GABA B receptors couple to Gα q to mediate increases in voltage‐dependent calcium current during development

Metabotropic GABA B receptors are known to modulate the activity of voltage‐dependent calcium channels. Previously, we have shown that GABA B receptors couple to a non‐G i/o G‐protein to enhance calcium influx through L‐type calcium channels by activating protein kinase C in neonatal rat hippocampal neurons. In this study, the components of this signaling pathway were investigated further. Gα q was knocked down using morpholino oligonucleotides prior to examining GABA B ‐mediated enhancement of calcium influx. When Gα q G‐proteins were eliminated using morpholino‐mediated knockdown, the enhancing effects of the GABA B receptor agonist baclofen (10 μM) on calcium current or entry were eliminated. These data suggest that GABA B receptors couple to Gα q to regulate calcium influx.
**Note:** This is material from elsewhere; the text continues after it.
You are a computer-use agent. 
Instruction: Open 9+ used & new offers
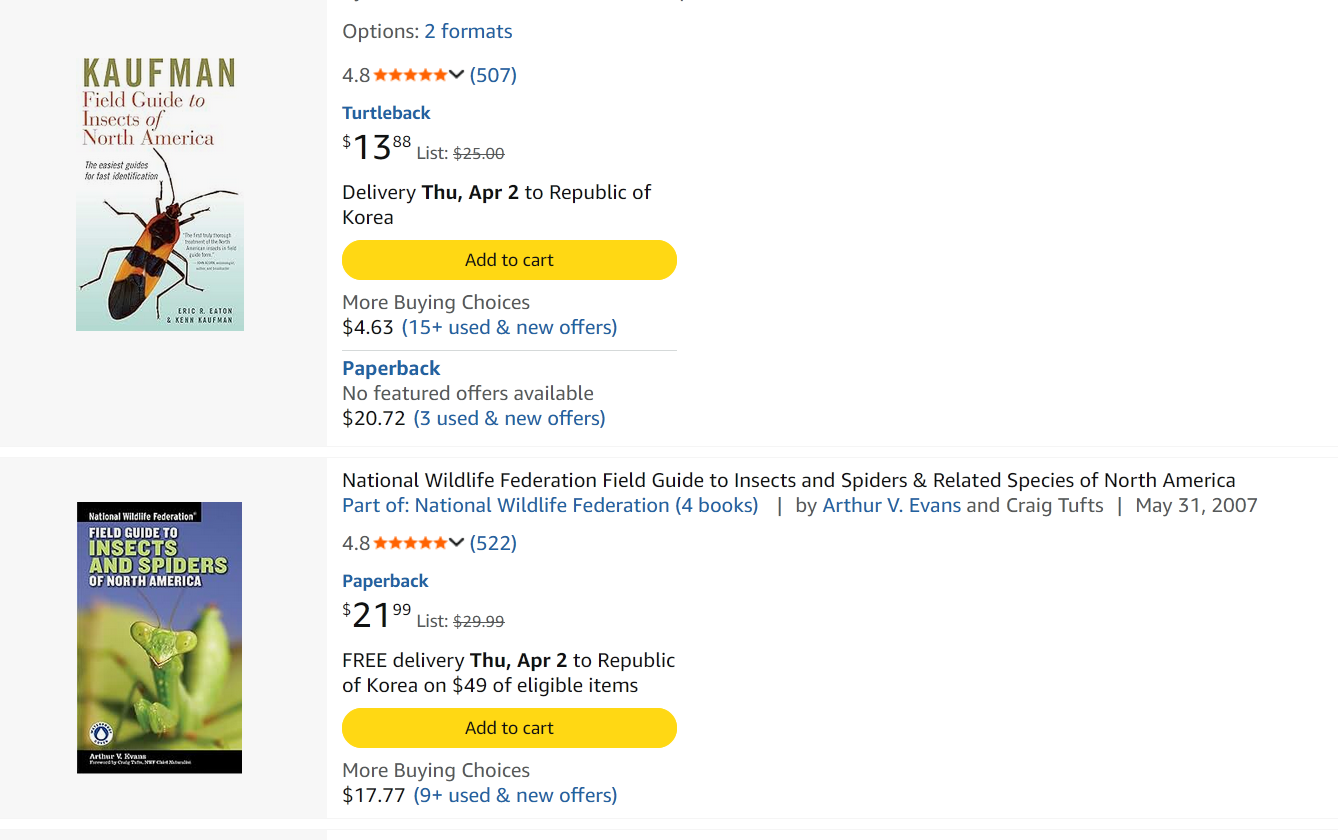coord(515,795)
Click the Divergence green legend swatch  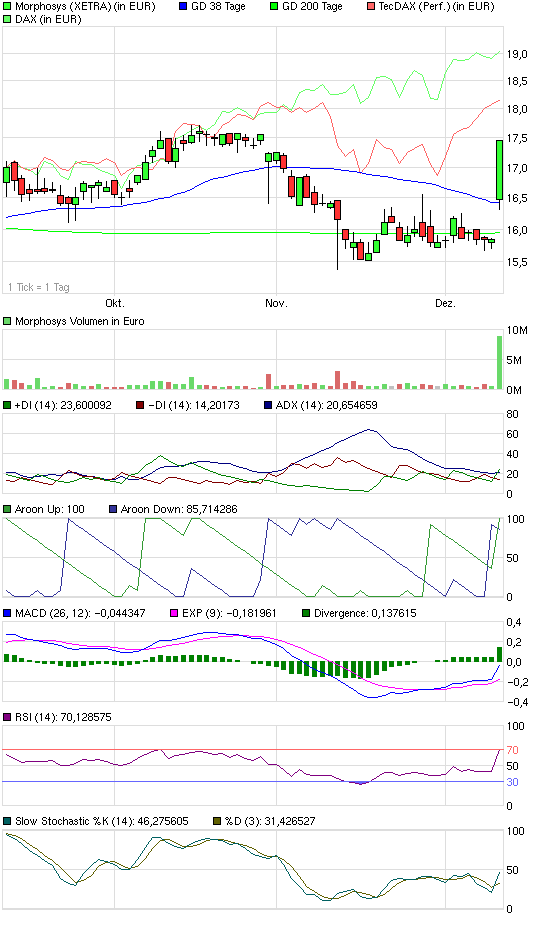(306, 613)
Confocal imaging analysis illustrating colocalization of GABA B receptors with Gα q supports this hypothesis. Furthermore, baclofen treatment caused translocation of PKCα (protein kinase C α) but not PKCβ or PKCε, suggesting that it is the α isoform of PKC that mediates calcium current enhancement. Inhibition of calcium/calmodulin‐dependent kinase II did not affect the baclofen‐mediated enhancement of calcium levels. In summary, activation of GABA B receptors during development leads to increased calcium in a subset of neurons through Gα q signaling and PKCα activation without the involvement of calcium/calmodulin‐dependent kinase II.Activation of GABA B receptors in the neonatal rat hippocampus enhances voltage‐dependent calcium currents independently of G i/o . In this study, knockdown of Gα q with morpholino oligonucleotides abolished enhancement of calcium influx and protein kinase Cα was activated by GABA B receptors. Therefore, we hypothesize that GABA B receptors couple to G q to activate PKCα leading to enhancement of L‐type calcium current.